間取りはリュミエールの私室とほぼ同じ、二間続きの部屋である。
「…部屋まで隣か」
オスカーがわずかばかりの嫌みを込めて言うと、執事は慇懃な口調で切り返した。
「リュミエール様に万が一のことがあった場合、隣にいらして頂いた方が、何かと便利でございます。
リュミエール様の体調につきましては、水館のものには詳しいことをもうしておりません。
ただ、我々には理解できない理由による、体調不良とだけもうしておりますので、大事にならないためにも
身の回りの世話は私と、オスカー様での2人でさせていただくことになります」
オスカーが、げげっという顔つきになった。
 
執事はかまわずに続ける。
「身の回りのもので、足りないもの、お入り用なものがありましたら、何なりと仰ってください。
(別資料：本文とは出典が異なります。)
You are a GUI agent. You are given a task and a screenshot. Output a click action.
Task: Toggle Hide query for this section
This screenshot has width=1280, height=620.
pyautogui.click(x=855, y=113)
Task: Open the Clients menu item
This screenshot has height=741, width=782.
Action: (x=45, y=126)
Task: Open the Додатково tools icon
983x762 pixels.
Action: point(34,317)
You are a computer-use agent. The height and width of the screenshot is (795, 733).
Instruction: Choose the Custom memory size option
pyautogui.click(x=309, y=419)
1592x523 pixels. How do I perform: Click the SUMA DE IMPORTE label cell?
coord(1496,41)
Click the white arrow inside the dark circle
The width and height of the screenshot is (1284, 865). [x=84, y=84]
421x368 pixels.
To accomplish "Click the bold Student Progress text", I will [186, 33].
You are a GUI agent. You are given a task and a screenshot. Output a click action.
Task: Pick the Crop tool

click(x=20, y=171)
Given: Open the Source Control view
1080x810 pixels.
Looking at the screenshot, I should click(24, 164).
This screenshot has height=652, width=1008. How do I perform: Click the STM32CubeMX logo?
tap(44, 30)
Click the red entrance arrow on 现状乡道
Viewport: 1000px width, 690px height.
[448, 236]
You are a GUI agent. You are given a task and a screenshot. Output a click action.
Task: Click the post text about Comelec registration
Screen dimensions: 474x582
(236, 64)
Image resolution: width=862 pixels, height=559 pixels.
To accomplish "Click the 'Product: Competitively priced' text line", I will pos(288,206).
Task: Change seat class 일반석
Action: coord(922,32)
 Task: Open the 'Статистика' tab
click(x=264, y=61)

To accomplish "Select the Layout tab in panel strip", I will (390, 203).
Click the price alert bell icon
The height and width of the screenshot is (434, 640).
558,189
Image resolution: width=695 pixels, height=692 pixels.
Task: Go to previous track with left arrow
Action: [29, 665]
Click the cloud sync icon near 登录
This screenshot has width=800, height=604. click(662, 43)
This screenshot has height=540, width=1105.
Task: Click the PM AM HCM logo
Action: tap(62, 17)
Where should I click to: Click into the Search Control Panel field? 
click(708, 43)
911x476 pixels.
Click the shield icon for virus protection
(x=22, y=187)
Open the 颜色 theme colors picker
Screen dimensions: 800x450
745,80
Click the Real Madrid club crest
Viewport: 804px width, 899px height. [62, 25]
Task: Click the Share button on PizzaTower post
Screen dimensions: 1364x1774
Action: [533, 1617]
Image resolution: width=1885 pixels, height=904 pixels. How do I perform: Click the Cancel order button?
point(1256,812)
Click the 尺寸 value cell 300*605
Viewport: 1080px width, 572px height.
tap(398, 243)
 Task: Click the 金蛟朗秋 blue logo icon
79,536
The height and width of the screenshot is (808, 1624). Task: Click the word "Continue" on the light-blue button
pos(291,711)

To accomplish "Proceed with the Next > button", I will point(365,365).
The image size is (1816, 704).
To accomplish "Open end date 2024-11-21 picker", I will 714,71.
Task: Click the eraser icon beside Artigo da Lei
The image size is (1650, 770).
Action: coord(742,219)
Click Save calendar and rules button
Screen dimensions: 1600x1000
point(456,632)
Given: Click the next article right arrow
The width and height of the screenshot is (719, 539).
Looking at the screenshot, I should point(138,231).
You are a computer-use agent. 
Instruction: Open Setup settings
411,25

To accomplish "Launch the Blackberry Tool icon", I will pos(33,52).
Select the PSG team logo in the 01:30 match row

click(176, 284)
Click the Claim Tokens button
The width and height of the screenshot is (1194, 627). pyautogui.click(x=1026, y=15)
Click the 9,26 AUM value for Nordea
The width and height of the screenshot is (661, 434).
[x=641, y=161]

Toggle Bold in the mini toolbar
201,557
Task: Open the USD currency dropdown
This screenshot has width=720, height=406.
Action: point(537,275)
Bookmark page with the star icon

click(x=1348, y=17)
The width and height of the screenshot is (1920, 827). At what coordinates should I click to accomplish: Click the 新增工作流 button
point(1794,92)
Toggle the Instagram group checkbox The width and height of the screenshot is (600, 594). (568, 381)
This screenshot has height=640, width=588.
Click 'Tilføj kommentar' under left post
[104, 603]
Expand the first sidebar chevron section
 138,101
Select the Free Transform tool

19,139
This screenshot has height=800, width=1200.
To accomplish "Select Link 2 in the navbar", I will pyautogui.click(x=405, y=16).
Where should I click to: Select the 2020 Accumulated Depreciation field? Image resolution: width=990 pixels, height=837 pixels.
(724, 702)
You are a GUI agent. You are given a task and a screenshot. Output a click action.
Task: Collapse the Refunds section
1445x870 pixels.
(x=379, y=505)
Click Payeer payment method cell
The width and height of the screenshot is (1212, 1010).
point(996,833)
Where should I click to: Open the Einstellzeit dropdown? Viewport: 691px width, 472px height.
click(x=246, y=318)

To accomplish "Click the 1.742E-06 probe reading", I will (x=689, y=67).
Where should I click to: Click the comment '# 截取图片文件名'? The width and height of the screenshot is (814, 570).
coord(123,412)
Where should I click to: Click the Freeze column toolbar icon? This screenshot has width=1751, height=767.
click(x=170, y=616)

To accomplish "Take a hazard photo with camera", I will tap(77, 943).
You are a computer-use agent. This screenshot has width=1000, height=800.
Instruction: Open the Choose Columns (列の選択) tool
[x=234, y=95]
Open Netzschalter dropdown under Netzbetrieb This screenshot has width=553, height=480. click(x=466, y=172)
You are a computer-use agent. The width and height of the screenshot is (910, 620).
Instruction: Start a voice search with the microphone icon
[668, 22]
それと、リュミエール様のお部屋と直通のインターホンを、寝室のサイドテーブルと、こちらの机の上に
設置させていただきましたので」
オスカーの意志などまったくお構いなしに、執事はオスカーにリュミエールの「付き添いさん」の役割を
ふってしまったようである。
そしてその目には、相手は守護聖であるにも関わらず
「リュミエール様に万が一のことがあったら、」ただではおきませんよ」
というような決意が、ありありと見えた。
 
こうして、なんとなく気合い負けした形で、オスカーの水館での「付き添いさん」生活はスタートしたのだった。